Пыпов наваливался на темную тушу, подминал ее под себя и начинал бить. Бил он жестоко, но умно и осторожно: после его боя на теле не оставалось следов, и доктора не выдавали медицинских свидетельств, но случалось, что человек выходил из полиции, хирел, ходил, как горбатый, согнувшись, и потом, месяца через три, умирал, кашляя кровью.

Когда туша переставала взмахивать руками и замолкала, Пыпов приходил в себя, поднимался, тяжело дыша, с пола, оправлял на себе сюртук, приглаживал дрожащими руками волосы по обеим сторонам головы, выходил из камеры, снова запирал ее на ключ и говорил сам себе: — Побаловался.

Потом шел в казармы, принимал на воде тридцать три капли из коричневого пузырька, ложился на кровать и снова уже не мог прогнать дум о девушке-дочери, глаза которой похожи на цветы, о зяте, благородном полковнике, о сыне-студенте в толстых золотых очках; думал о чистом маленьком домике, с крашеными полами, с изразцовой печкой, с висячей лампой, с горящими лампадами в святых углах, с благословенным хлебом после всенощной под годовой праздник, — думал, и становилось ему жаль самого себя, жаль жизни, которая у него не сложилась, как у хороших людей. Нужно было кого-то ругать, кого-то упрекать, и прежде всего самого себя, — и Пыпов, ощущая на лице теплые солоноватые капли, толкал в подушку опять судорожно сжавшимся кулаком и, стиснув зубы, приговаривал за каждым ударом:

— Хам ты, холуй, мурло, селедка несчастная, фараон бесштанный! Так тебе и надо!
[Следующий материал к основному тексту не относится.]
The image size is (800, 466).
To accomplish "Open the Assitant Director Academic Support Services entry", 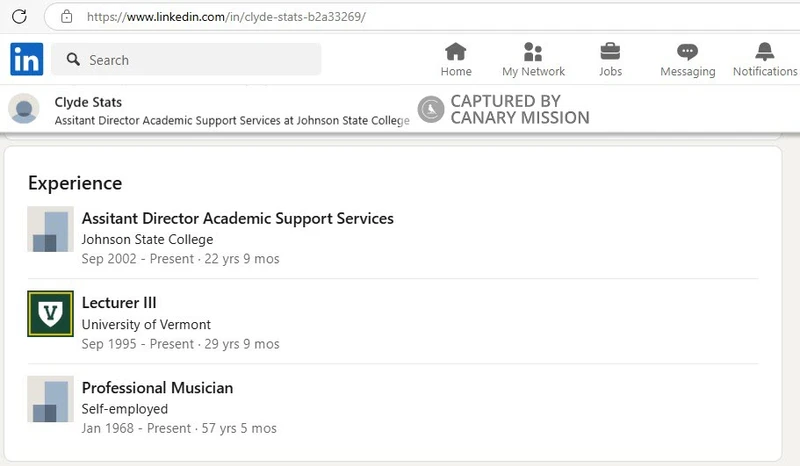I will [x=237, y=218].
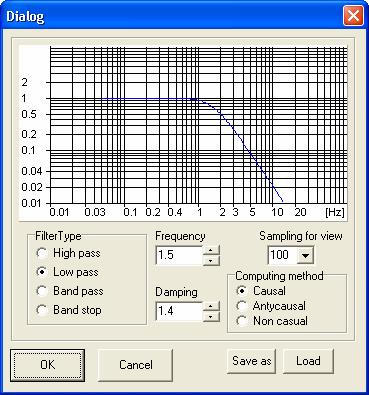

Запивал он редко, с каждым годом все реже и реже: на рождество, на пасху, в осеннюю ярмарку. Когда же напивался, когда красным, как свекла, делалось лицо, когда в туманную голову лезли воспоминания, Пыпов загибал палец за пальцем и говорил:

— Зайцева убил. Учителя Емельянова убил. Поляка Пташицкого, псякрю, убил. По закону убивал. По правде. Следовало их, иуд, прохвостов! И на страшном суде, перед господом богом, за эту паршь отвечать не буду. А хорошего человека, — и Пыпов высоко поднимал не разгибающийся прямо палец, — никогда в жизни своей ногтем не тронул. И не позволю! И не позволю!

X

Жизнь в полиции начиналась рано. Первым на дрожках приезжал помощник полицмейстера Крыжин, сильно со лба облысевший, здоровый, толстоносый человек. Он заведовал канцелярией и был грозой Шульмана, — маленького, тихонького, с кучерявыми промасленными волосиками выкреста, отставного, выгнанного из полка ротмистра и прочей канцелярской мелкоты. В полиции выдавались виды на жительство, отсрочки, паспорта; через полицию велась огромная переписка со всеми ведомствами, вручались судебные повестки; в полиции происходили разного рода явки и регистрации проституток. Приходили за разрешением афиш антрепренеры, хироманты, отгадыватели мыслей, шпагоглотатели, короли огня и черной магии. Являлись девушки за получением желтых билетов. Являлись они часто, большей частью еще робкие, в платочке, у щеки забранном внутрь, принаряженные, с ярким, то и дело меняющимся на бледность румянцем, иногда для храбрости выпившие.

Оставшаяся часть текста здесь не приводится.